[What is required] Please quote the records below word for word, leaving out the pictures.

[Available records]
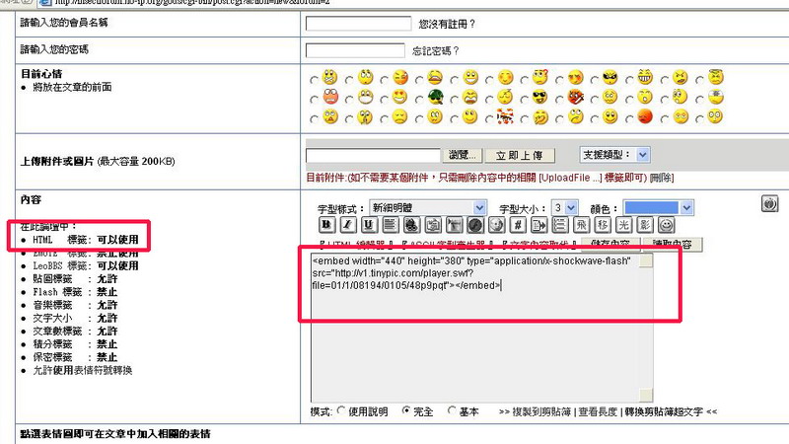Select the 完全 mode radio button

(x=406, y=410)
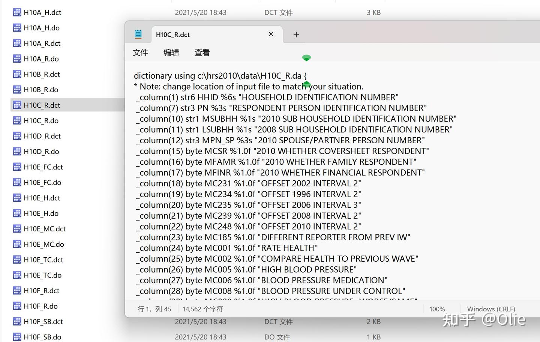Click the Notepad application icon in the title bar
This screenshot has height=342, width=540.
[x=138, y=34]
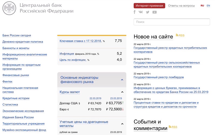
Task: Click inside the Поиск search field
Action: click(172, 22)
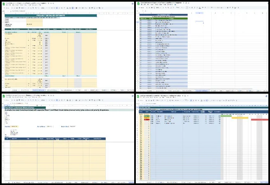Toggle the second task row checkbox in Gantt sheet

[x=141, y=118]
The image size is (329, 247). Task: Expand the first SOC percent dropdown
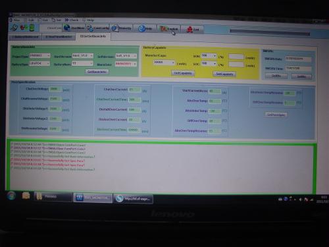[x=209, y=56]
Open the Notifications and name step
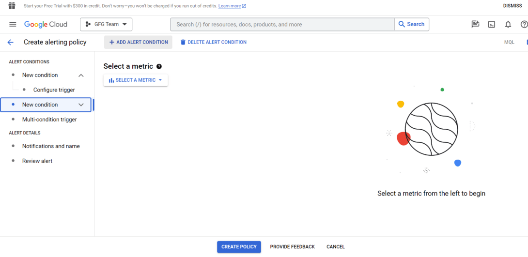 coord(51,146)
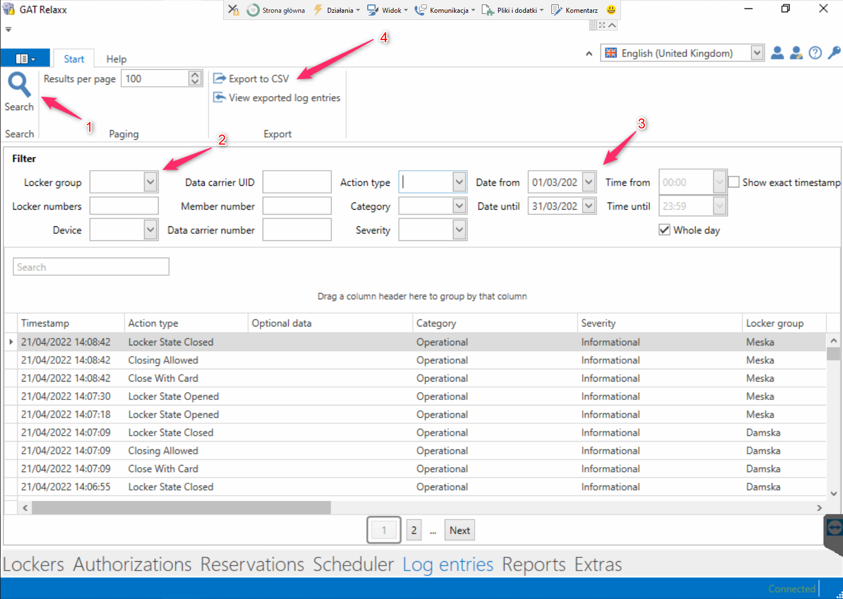Screen dimensions: 843x599
Task: Jump to results page 2
Action: 413,531
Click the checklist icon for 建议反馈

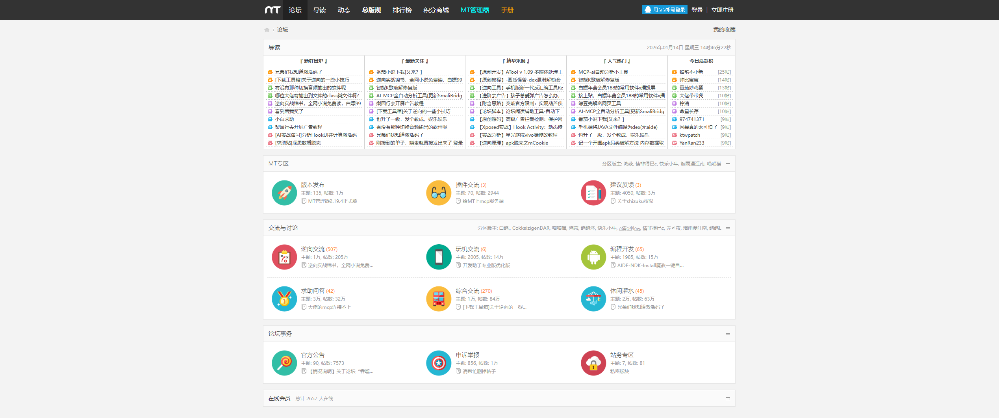click(x=593, y=193)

[Exercise answer]
Select the 完全 mode radio button

(x=406, y=410)
Click the Notepad application icon in the title bar
This screenshot has height=342, width=540.
[x=138, y=34]
Task: Click inside the Поиск search field
Action: click(172, 22)
Toggle the second task row checkbox in Gantt sheet

[x=141, y=118]
The image size is (329, 247). Task: Expand the first SOC percent dropdown
[x=209, y=56]
Open the Notifications and name step
 coord(51,146)
Screen dimensions: 843x599
Task: Jump to results page 2
Action: 413,531
Click the checklist icon for 建议反馈

click(x=593, y=193)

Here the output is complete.